One team with obvious need? The New York Jets, who created a massive vacancy after trading Jermaine Johnson II to the Tennessee Titans for T'Vondre Sweat. If the Jets have eyes for Reese, they want him hunting quarterbacks — and based on Thursday's results, he's more than capable.

Reese did opt to save his vertical and broad jumps for Ohio State's Pro Day on March 25th, so there's still more to come. Consider that the cliffhanger ending to an already excellent first chapter.

The personal story around Reese is worth telling too. After his 40 time was posted, a message from his former high school teammate Bryce West went viral on X: "Been playing at every level on every team with you since we was 6 years old go shock the world brotha, I'm overly proud of you." The two grew up together in Cleveland, attended Glenville High School, and helped restore that Glenville-to-OSU pipeline that has produced NFL talent for decades. They've shared locker rooms since they were kids. That kind of friendship — from the playgrounds of Cleveland to the floor of Lucas Oil Stadium — doesn't need any extra framing.

The Legacy and What Comes Next

If both Styles and Reese land inside the top 10 of the 2026 NFL Draft, they'll join Tom Cousineau, A.J. Hawk, and Jim Houston as the only Ohio State linebackers ever drafted in the top 10. That's a short, decorated list — and two more names could be added to it in April.
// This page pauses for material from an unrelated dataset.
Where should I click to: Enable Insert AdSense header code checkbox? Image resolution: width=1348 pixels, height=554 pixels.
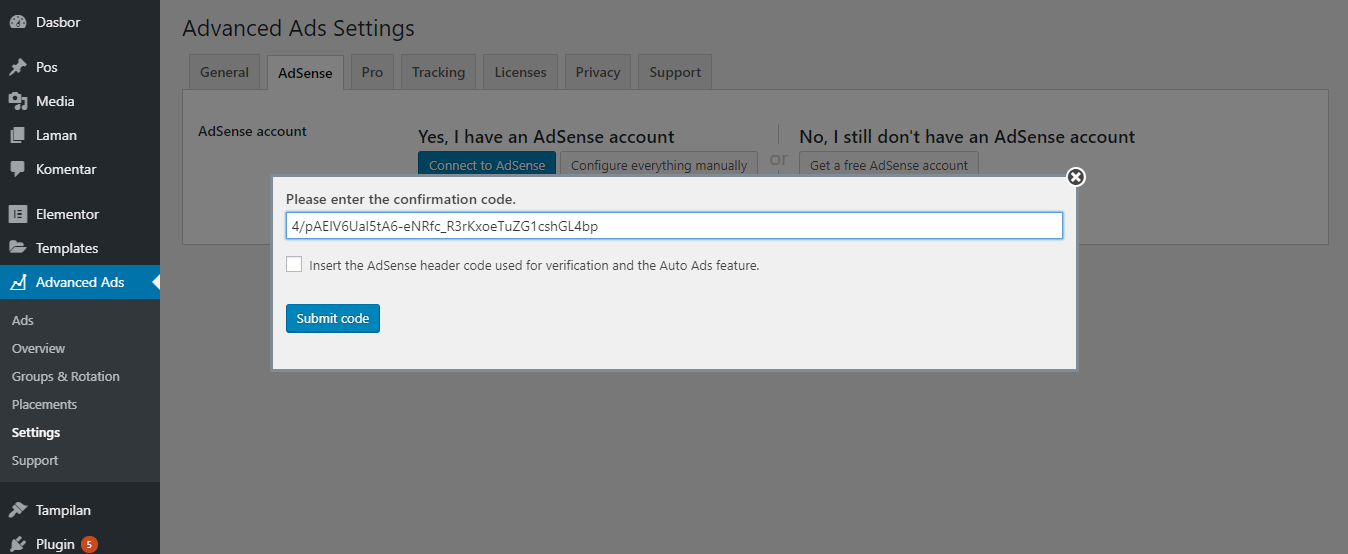point(294,265)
Ryan Day's 2025 defense — the one that held opponents to 9.3 points and 219.1 yards per game — was a historic unit. The reason it was historic is now on full display in Indianapolis, still running fast and jumping high and making everyone in the building recalibrate their expectations.

The rest of the combine runs through Sunday, March 1st. Tight ends and defensive backs take the field Friday. QBs, wide receivers, and running backs go Saturday. Offensive linemen close it out Sunday. There's still a lot of football left to evaluate this week.

But the bar has been set. Sonny Styles set it at 43.5 inches, to be exact. The rest of the week has a lot to live up to.